Recently, The Criterion put on its back cover a list of the prep-school graduating class to which each of its contributors belongs, along with the words, “Some of my best friends went to public school.” To what end? The Criterion’s prep-school listing demonstrates the desire to regress back to high school that some students, who happen to be conservatives, feel, and not the conservative principle of maintaining the status quo. Any overemphasis by a college student on his high school achievements can be taken as an acknowledgement of his present condition. What does The Criterion want readers to make of this list?
Of course, it is the very height of witty humor. The list is at once an inside joke for those members of the intellectual elite who went to their schools and a self-referential commentary on the common (in both senses) association made between conservatism and membership in the upper class.

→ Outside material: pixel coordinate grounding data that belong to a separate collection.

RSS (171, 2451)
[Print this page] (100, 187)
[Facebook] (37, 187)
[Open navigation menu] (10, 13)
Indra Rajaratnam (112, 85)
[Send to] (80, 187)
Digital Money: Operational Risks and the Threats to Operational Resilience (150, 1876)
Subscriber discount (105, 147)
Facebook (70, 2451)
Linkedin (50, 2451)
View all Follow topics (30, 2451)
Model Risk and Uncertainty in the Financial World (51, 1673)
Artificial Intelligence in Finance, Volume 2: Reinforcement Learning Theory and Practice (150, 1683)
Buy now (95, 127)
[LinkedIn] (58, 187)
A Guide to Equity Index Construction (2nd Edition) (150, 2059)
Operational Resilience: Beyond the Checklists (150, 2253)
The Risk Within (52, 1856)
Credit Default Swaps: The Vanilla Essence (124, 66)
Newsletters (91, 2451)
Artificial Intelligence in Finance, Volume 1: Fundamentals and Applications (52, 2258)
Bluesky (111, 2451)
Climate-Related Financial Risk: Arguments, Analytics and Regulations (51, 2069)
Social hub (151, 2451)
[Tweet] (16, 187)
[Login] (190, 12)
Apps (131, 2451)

The humor here fails on both counts. First, not all the prep-schools listed are all that elite. Not to name (or drop) any names, but one of the schools mentioned is one which students often attend until receiving acceptance to a “superior” school in a later grade. While private school education may generally consist of smaller classes, more course offerings, etc., than that which is doled out at public schools, the fact that a school is paid for with something other than tax money is not testament to its intellectual life. Second, as The Criterion’s writers surely know, prep schools are frequently the last places a person will find conservatives. Noblesse oblige and class guilt, not conservatism, are the traditions that have been passed down to today’s prep-schoolers. All students are encouraged to feel guilt for their family’s years of privilege and exploitation of, well, those other people, whomever they may be. In this way prep schools ignore the fact that, at their institutions today, not everyone’s family comes from any sort of aristocracy. At the same time this encourages all students to side with those other people—whomever they may be, but certainly they are not us, and thus must be more or less liberal, by some definitions. It takes some time at a prep school to learn that preppy and conservative are not anonymous, or so hope The Criterion writers. If the writers’ intended goal is poking fun at the association made by those not in the know between conservatism and privilege, well, I fail to see the humor.

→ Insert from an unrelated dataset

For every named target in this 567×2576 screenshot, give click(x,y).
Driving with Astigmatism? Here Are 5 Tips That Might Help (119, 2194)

Or perhaps that is not their goal at all; maybe the writers see themselves as members of a fantasy olden-days prep school world, with bits of Eton, scruffy, male-on-male harmless play, with secret societies à la Dead Poets Society mixed in. Since I don’t know any of them personally, I cannot attest to whether or not all, or even one, of them could be called blond or scruffy, but their pigmentation and degree of scruffiness is beside the point. The class they wish to represent in the Criterion is one that simply does not exist. While people frequently see themselves as members of an elite, intellectual or otherwise, elitism has nothing to do with conservatism. The sort of conservatism found in the Criterion—anti-birth-control stances, preservation of the beach-babe ideal for female beauty (as seen on one of last year’s covers, ironically displayed, no doubt)—is cultural, not political conservatism as it is generally known.

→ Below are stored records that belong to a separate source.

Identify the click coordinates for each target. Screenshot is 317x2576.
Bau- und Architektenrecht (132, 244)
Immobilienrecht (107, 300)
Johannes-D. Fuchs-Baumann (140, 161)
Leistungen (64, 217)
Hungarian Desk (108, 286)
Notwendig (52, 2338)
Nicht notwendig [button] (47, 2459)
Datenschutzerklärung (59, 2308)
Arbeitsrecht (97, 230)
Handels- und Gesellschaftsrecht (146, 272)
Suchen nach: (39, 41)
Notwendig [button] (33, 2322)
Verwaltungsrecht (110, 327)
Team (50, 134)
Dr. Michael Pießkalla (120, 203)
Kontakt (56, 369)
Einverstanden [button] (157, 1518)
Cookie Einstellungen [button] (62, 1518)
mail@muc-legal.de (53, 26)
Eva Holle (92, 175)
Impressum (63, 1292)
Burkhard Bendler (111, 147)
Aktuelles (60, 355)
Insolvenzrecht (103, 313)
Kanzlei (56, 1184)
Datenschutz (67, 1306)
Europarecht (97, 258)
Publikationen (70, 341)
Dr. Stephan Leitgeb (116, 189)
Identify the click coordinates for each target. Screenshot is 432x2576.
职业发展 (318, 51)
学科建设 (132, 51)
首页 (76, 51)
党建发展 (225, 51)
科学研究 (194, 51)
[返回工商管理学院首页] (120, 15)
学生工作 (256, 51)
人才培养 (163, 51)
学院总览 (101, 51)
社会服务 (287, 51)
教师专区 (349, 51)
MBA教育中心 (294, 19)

Conservatism understood in this way is highly discouraged at many prep schools and their higher-education counterparts. Unless, with their unamusing but oh-so-clever list, the writers of the Criterion are demonstrating that they wish to resurrect conservatism as the preservation of a noble class. In this case the list represents their separation from the prep-school masses, and the list is meaningless, useless, and a waste of paper (I just felt like yielding accusations of being a tree-hugger who values nature more than free speech, just for the hell of it). It is far more likely, however, that the writers signed off as Class of (insert date and prep school here) ito shield themselves from that which they have not achieved while students at the U of C.